The depth understanding of the organic structure characteristics of coal and its evolution is beneficial to the clean and efficient coal directional conversion. This research probes the evolution path and mechanism of carbon structure of lignite during the hydrothermal transitions dewatering (HTD) and tetralin solvent thermal transitions dewatering (TTD). The structural evolution with these two transitions was explored using 13C NMR and XRD in an autoclave at different temperatures. The moisture content in lignite is effectively decreased during HTD and TTD processes, and this is mainly due to the removal of O-containing functional groups and the decrease of water holding capacity. The TTD process is achieved a higher dehydration and deoxidation for lignite compared with HTD process. This is possibly due to that the dehydrating energy of TTD process not only comes from the thermal energy, but also the tetralin is more likely to form hydrogen bonds with water. The aromaticity is increased during HTD and TTD processes, and this increase is possibly contributed by aromatization while the contribution of aromatic rings condensation was limited because the molar ratio of aromatic bridgehead carbon has changed little. Also, from the XRD data, the stacking of aromatic structural units are significantly promoted and are not obvious for the lateral extended size for crystal structural evolution during HTD and TTD processes. when the pretreatment temperature was at 310 °C, the aromaticity increase from 60.94% to 69.50% and 69.68% during HTD and TTD processes, respectively. The stacking height increase from 8.94 Å to 12.06 Å and 13.27 Å, and the stacking number increase from 2.49 to 3.51 and 3.86, the lateral sizes have changed little.

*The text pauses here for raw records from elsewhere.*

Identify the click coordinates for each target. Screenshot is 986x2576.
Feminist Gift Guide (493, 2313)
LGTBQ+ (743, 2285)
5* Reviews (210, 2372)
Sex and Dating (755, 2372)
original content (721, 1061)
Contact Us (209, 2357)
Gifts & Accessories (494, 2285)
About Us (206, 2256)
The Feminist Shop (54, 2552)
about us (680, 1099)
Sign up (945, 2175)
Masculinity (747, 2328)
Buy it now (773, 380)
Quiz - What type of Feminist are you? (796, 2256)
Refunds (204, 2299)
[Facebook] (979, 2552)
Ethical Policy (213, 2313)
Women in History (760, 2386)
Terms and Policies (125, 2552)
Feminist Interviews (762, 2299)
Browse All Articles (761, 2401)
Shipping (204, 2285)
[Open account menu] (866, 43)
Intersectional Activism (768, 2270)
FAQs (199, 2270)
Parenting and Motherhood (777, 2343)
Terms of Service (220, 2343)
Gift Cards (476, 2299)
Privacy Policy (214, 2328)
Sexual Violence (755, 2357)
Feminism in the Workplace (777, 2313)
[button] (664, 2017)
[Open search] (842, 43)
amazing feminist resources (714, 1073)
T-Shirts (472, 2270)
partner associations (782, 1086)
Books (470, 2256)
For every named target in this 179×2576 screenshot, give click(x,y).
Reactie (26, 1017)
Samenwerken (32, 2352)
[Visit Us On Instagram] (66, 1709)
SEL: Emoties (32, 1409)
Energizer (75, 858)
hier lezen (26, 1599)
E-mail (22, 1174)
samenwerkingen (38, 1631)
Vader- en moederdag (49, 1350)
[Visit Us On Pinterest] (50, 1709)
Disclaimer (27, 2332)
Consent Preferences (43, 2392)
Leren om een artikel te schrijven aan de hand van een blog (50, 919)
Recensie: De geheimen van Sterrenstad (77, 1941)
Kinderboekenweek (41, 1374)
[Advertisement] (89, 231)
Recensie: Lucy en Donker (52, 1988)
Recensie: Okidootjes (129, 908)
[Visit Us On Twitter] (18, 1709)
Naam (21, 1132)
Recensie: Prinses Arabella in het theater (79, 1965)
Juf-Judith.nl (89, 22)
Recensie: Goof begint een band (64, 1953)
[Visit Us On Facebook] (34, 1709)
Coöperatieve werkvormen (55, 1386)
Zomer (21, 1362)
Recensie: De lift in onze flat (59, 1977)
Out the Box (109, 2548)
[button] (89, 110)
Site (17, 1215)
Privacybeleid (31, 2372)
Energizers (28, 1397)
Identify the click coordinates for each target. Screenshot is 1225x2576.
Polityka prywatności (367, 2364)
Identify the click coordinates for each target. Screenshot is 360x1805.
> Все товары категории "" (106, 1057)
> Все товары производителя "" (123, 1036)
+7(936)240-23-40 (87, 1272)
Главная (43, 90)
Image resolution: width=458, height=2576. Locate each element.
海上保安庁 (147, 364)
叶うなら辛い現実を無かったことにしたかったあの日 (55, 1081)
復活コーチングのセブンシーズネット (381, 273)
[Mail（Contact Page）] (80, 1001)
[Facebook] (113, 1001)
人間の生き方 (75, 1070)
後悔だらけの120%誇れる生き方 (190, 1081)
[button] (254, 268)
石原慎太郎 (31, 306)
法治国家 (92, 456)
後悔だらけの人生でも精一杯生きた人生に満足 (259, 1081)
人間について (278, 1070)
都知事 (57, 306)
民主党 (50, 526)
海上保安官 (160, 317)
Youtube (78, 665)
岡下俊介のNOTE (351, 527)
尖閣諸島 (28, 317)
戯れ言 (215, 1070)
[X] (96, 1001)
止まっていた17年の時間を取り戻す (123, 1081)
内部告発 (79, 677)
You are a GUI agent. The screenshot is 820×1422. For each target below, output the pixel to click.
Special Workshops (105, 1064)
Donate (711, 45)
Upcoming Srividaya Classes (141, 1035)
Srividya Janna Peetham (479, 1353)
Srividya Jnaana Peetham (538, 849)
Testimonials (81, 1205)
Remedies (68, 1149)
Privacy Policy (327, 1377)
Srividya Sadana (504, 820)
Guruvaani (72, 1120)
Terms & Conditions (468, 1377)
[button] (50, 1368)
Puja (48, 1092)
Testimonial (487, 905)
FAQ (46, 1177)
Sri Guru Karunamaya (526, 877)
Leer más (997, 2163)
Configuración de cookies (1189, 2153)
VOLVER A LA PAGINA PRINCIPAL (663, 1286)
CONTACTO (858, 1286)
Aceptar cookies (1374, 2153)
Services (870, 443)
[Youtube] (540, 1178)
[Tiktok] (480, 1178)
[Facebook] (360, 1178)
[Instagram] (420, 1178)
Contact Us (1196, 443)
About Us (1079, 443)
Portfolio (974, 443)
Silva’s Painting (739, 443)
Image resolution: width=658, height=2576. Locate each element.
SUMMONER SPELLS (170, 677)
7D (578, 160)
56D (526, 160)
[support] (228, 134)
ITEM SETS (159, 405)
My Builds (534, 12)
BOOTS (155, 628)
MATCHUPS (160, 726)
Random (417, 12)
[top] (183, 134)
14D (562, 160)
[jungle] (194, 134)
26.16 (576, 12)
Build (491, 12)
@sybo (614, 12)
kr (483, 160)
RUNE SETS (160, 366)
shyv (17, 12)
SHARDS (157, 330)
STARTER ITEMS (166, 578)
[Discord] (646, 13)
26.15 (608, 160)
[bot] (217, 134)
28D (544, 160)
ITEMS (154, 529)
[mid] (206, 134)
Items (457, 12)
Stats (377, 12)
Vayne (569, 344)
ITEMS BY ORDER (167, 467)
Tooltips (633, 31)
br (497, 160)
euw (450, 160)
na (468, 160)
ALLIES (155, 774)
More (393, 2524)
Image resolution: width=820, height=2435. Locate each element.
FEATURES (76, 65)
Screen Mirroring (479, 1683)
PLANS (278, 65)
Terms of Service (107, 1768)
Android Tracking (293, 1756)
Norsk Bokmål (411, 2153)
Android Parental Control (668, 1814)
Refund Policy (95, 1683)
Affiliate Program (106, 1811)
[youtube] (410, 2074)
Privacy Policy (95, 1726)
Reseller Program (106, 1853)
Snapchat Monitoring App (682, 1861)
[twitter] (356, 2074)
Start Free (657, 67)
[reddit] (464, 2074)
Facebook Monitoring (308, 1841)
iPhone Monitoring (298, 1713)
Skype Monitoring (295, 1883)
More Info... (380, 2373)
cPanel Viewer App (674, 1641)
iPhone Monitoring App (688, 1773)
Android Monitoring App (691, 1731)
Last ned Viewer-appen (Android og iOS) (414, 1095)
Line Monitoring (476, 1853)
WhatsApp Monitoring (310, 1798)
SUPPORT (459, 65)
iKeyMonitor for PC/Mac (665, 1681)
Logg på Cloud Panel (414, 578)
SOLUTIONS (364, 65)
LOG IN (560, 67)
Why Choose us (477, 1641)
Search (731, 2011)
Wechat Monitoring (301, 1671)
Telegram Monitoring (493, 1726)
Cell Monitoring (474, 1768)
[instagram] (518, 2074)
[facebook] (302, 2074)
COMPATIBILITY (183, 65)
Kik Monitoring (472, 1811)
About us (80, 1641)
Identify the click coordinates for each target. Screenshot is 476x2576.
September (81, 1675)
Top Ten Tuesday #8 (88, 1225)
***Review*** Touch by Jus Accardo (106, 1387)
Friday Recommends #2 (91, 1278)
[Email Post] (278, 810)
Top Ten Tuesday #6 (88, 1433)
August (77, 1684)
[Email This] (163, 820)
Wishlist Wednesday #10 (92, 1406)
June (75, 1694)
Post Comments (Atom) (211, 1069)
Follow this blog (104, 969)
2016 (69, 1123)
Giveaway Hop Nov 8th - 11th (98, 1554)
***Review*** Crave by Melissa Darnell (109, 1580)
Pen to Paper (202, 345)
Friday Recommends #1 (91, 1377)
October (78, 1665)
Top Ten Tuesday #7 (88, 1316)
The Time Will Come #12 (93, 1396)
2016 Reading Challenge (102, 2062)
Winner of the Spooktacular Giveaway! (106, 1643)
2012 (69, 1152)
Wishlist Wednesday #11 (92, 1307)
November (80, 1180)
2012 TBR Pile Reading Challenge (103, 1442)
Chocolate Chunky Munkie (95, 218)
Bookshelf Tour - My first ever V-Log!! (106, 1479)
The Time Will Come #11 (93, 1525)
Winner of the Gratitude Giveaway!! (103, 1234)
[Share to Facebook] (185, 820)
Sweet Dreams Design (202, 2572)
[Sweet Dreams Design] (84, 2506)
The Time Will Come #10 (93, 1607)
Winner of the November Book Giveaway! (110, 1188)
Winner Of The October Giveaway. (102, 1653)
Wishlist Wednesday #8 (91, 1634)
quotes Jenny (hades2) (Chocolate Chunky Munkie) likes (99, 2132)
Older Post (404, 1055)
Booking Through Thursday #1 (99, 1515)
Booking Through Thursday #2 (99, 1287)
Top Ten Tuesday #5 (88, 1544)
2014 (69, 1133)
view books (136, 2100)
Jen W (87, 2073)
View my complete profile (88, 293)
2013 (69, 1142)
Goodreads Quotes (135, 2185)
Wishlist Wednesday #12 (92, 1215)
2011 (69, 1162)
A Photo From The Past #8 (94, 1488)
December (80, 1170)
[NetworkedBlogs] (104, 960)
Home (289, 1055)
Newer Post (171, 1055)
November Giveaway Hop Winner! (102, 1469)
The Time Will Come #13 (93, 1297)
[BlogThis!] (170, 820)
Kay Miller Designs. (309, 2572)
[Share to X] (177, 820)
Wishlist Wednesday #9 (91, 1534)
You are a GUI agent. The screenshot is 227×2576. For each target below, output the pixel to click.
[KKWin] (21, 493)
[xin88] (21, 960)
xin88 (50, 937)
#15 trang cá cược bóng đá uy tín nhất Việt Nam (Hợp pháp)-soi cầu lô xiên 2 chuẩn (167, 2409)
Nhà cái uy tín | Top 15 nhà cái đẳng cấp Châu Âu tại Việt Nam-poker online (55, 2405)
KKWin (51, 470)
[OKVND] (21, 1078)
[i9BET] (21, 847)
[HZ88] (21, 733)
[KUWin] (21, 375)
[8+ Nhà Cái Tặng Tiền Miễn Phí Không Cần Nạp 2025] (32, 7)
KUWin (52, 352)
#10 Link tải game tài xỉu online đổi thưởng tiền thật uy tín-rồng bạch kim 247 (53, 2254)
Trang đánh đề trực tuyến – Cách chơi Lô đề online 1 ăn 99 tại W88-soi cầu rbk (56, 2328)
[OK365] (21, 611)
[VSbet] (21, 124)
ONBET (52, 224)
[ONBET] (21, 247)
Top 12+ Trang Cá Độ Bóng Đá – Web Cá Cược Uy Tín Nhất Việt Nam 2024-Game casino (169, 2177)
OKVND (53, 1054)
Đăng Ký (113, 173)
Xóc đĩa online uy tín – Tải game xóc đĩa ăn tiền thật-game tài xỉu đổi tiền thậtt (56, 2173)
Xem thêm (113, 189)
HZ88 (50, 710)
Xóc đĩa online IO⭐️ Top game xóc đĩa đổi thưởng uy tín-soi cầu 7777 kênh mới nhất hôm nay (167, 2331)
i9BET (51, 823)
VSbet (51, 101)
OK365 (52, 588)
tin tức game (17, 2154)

The increase of aromaticity is finally manifested in aromatic units vertical stacking height and stacking layer number. These results indicate that the graphitization and ordering are promoted to some degree during HTD and TTD processes. Compared with the HTD, the TTD had the greater impact on the conversion of lignite carbon structure to high-rank coal. Those results are potentially useful to the clean and efficient utilization of lignite.